Style musical très populaire en Afrique de l’Ouest, en particulier en Gambie et au Sénégal, parfois appelé ndagga, le mbalax mêle héritage traditionnel et sonorités modernes en un alliage dense et dansant, qui repose avant tout sur le sabar, un tambour sur pied essentiel dans la musique sénégalaise. “J’ai entendu pour la première fois du mbalax en 2008, lors d’un festival au Danemark dans lequel je jouais avec Tikiman. Juste avant notre concert, des DJ gambiens ont passé cette musique aux rythmes incroyables pendant deux, trois heures. Leur set m’a littéralement scotché. Ce que jouaient ces DJ ne ressemblait à rien de ce que je connaissais et pourtant me semblait familier. Etre ainsi frappé par un son complètement différent, ça n’arrive pas souvent… Dès le lendemain, je me suis lancé à la découverte de cette musique.”

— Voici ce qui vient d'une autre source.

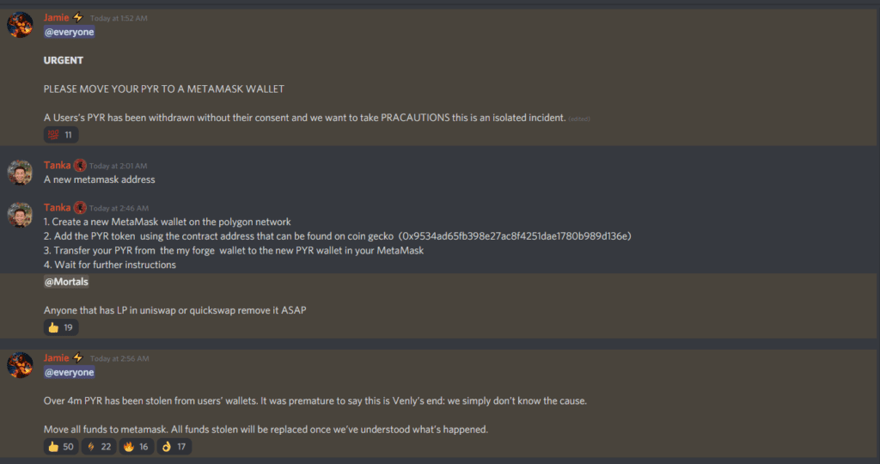Toggle the thumbs up reaction with 50
The image size is (880, 464).
61,447
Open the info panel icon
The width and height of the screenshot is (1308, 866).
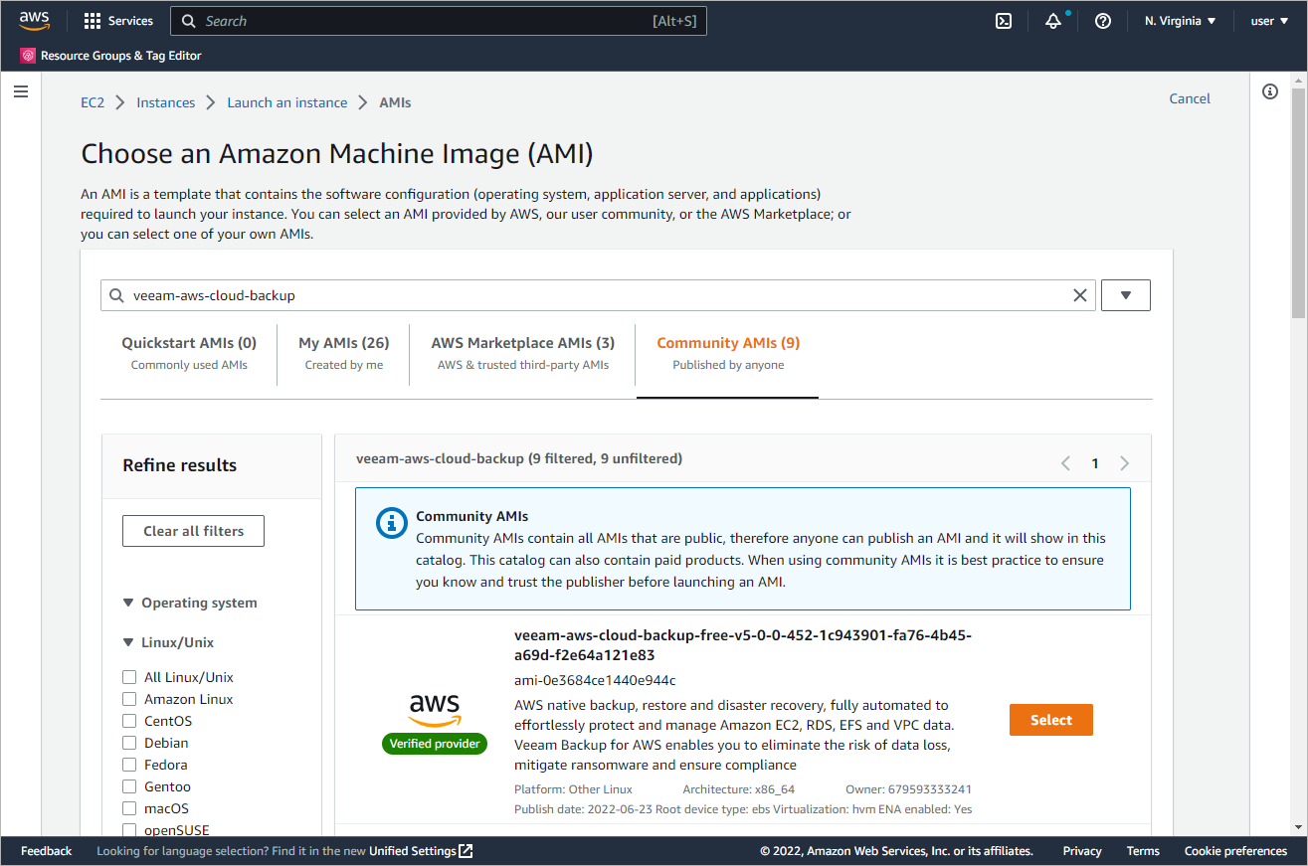point(1269,91)
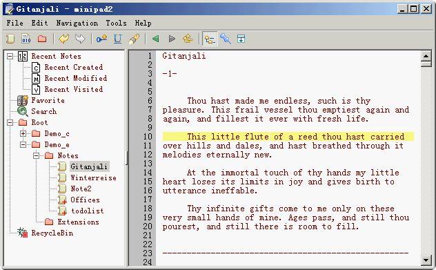The width and height of the screenshot is (436, 270).
Task: Select the highlighter marker tool icon
Action: [134, 39]
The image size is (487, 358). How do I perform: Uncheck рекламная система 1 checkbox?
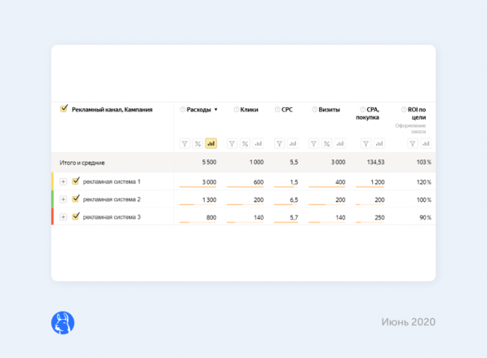pyautogui.click(x=76, y=181)
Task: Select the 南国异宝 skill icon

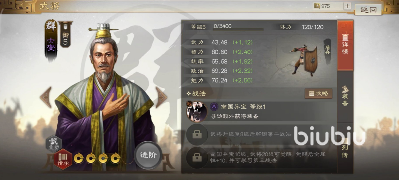Action: (197, 112)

Trouver des disques de mbalax à Berlin, où la communauté africaine est très réduite, relève de la mission impossible. C’est principalement grâce à YouTube – mais aussi à quelques incursions dans des magasins de disques du XVIIIe arrondissement de Paris – que Mark Ernestus va pouvoir approfondir sa connaissance du genre. Désireux de se colleter avec ce matériau musical, il planifie en 2011 un voyage en Gambie et au Sénégal. Via un ami commun, il rencontre le musicien sénégalais Bakane Seck, griot/joueur de sabar et leader de l’ensemble de percussions Jeri-Jeri. L’idée d’un projet commun naît, qui donne lieu, dans un studio de Dakar, à une session d’enregistrement brève (quatre jours) mais intense. Une fois rentré à Berlin, Ernestus va retravailler les bandes avec sa minutie habituelle, allant dans le sens du plus grand dépouillement pour mieux faire éclater la puissante dynamique (poly)rythmique du mbalax.
Si elle est chirurgicale, sa précision de geste n’est en rien d’une froideur clinique – bien au contraire, elle est d’une chaleur unique. En témoignent superbement ces deux disques, en tous points étincelants.